Кто это внушил Спинозе? Кто решил, что нельзя ни плакать, ни смеяться, ни проклинать, а нужно только понимать? И что всякая личность предполагает ограниченность и несовершенство? В том то и все дело, что «понимать» – значит отказаться от всяких «кто». Не кто-то решил, а что-то решило, и даже не решило, а просто осуществило. Не решал же никто, что отношение окружности к диаметру есть постоянная величина или что сумма углов в треугольнике равняется двум прямым. Не решал тоже никто, что человеку полагается только понимать и нельзя ни плакать, ни смеяться, ни проклинать, что бессмертие религии есть вечность во мгновение и что Шлейермахер проникает глубже в тайну мироздания, чем Св. Писание. И это хорошо, что все само собою решается, что нет господина, а есть господство, Herrschaft, она же Herrlichkeit, есть Selbstbewegung des Begriffes, которым Гегель очаровал даже своего непримиримого врага Шеллинга.

Соловьев никогда не говорит, как Шлейермахер, что ему Св. Писание ничего не дало, что он сам все и без Писания знает. Наоборот, он всегда опирается на Библию, для него Библия не обыкновенная книга, а боговдохновенная. Но, как Спиноза и Гегель, он все же убежден, что Библию нужно повести на суд разума. – Много есть ведь священных книг, как и много религий; должен, стало быть, существовать какой-нибудь беспристрастный и бесстрастный судья, который нам скажет, какая из священных книг настоящая и какая религия – истинная. Этот судья один для всех – и для Шеллинга, и для Гегеля, и для Спинозы, и для Соловьева – отказать ему в повиновении нельзя, ибо quam aram parabit sibi qui majestatem rationis lædit. A ratio – мы уже знаем – есть те «законы», неизвестно когда и откуда пришедшие, власть которых держится тем, что никто не смеет их спросить, почему им дано неограниченно господствовать над людьми и мирозданием.

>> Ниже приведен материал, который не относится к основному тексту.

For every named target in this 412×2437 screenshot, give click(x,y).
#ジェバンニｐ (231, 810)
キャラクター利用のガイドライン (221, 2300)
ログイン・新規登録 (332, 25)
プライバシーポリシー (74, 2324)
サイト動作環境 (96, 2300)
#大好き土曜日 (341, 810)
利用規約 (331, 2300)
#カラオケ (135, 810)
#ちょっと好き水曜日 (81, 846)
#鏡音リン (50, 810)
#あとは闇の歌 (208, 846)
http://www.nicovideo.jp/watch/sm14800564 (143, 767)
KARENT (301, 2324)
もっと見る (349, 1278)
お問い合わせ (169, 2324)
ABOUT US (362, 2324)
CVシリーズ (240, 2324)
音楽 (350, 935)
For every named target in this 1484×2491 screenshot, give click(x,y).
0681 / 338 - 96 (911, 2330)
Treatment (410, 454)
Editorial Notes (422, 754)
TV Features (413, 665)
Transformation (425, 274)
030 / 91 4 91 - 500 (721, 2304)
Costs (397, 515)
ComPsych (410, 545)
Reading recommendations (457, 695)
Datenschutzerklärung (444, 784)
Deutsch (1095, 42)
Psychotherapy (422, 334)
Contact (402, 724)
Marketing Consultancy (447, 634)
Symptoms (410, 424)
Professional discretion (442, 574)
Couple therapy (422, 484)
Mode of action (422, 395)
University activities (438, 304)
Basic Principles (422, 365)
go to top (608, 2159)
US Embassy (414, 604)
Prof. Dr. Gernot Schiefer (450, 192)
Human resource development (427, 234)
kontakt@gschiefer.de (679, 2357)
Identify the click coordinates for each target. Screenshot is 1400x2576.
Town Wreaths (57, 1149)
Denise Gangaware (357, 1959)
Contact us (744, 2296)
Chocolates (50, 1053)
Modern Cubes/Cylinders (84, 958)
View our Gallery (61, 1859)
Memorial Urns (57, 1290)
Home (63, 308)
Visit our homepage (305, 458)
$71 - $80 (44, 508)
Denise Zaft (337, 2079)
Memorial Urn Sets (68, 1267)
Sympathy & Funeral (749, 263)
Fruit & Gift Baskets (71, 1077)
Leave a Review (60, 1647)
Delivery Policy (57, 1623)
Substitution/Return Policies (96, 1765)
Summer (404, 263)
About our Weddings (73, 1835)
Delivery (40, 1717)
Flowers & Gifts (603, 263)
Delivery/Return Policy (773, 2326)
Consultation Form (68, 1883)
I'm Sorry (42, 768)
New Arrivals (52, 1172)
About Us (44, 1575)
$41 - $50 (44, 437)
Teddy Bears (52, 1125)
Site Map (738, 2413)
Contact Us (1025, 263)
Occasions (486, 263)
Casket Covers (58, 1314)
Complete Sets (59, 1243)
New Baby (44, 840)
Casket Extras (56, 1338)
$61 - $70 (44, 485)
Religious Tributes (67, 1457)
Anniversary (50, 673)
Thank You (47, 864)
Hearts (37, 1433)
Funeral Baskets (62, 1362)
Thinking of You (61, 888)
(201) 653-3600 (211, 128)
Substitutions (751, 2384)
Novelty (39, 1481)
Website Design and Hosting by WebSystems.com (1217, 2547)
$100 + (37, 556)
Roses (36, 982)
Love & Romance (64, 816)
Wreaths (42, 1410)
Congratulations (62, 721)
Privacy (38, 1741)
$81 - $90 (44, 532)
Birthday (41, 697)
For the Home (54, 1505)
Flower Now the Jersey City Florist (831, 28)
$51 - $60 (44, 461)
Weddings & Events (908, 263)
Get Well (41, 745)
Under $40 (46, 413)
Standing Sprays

И, когда Соловьев вслед за Спинозой или вместе с ним хочет составить «понятие о Боге», он обращается к тому же судье, к которому за решениями ходил Спиноза. И, конечно, слышит тот же приговор, какой услышал и Спиноза. Этот судья сказал Спинозе, что библейский Бог есть Бог невежественных и суеверных людей, наивно перенесших на Бога черты, которые они наблюдали в себе самих, и что задача философии во что бы то ни стало рассеять это заблуждение. Соловьеву тоже уже поневоле приходится бороться с тем же заблуждением и искать для библейского Бога более совершенного, соответствующего требованиям разума, преемника. Достигает он этого путем таких же рассуждений, какие мы сейчас слышали от Шлейермахера.



XIII

Мы помним, что для Шлейермахера путь к истинной религии есть преодоление в человеке личности и истинный Бог для него тоже есть Бог, в котором стерлись все индивидуальные черты. В этом он является верным учеником Спинозы, на которого он буквально молился. Мы помним тоже, что Шеллинг и Гегель, хотя они и уверяли, что далеко обогнали Спинозу, в этом смысле до конца жизни оставались правоверными спинозистами. И для них – начало премудрости есть отвращение к своей самости. То же мы слышали и от Соловьева. Он всегда проповедовал, что идеал человека есть отречение от себя и своей воли и видел в таком отречении путь к высшему достоинству и назначение человека.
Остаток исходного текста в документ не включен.